🤖 AI Summary
Emerging 6G vertical applications—such as intelligent manufacturing, immersive XR, and autonomous driving—impose stringent requirements on ultra-reliable low-latency communication (URLLC). To address the lack of a holistic metric quantifying spatial service quality under deterministic reliability (e.g., 99.999%) and latency (e.g., 1 ms) constraints, this paper introduces “reliability coverage,” defined as the fraction of the service area satisfying both targets simultaneously. Method: We propose the first unified modeling framework that jointly couples spatial coverage with multi-timescale performance constraints—spanning millisecond-level scheduling and minute-level network planning—by integrating stochastic geometry, spatiotemporal optimization, and deterministic resource orchestration. Contribution/Results: Experimental evaluation establishes a quantitative mapping between reliability/latency specifications and wireless resource consumption, significantly enhancing design consistency and practical deployability in representative industrial scenarios.
📝 Abstract
Enabling vertical use cases for the sixth generation (6G) wireless networks, such as automated manufacturing, immersive extended reality (XR), and self-driving fleets, will require network designs that meet reliability and latency targets in well-defined service areas.

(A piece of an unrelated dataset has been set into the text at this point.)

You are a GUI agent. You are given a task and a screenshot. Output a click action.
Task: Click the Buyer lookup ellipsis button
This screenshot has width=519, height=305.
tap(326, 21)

In order to establish a quantifiable design objective, we introduce the novel concept of reliability coverage, defined as the percentage area covered by communication services operating under well-defined reliability and performance targets. Reliability coverage allows us to unify the different network design tasks occurring at different time scales, namely resource orchestration and allocation, resulting in a single framework for dimensioning and optimization in local 6G networks. The two time scales, when considered together, yield remarkably consistent results and allow us to observe how stringent reliability/latency requirements translate into the increased wireless network resource demands.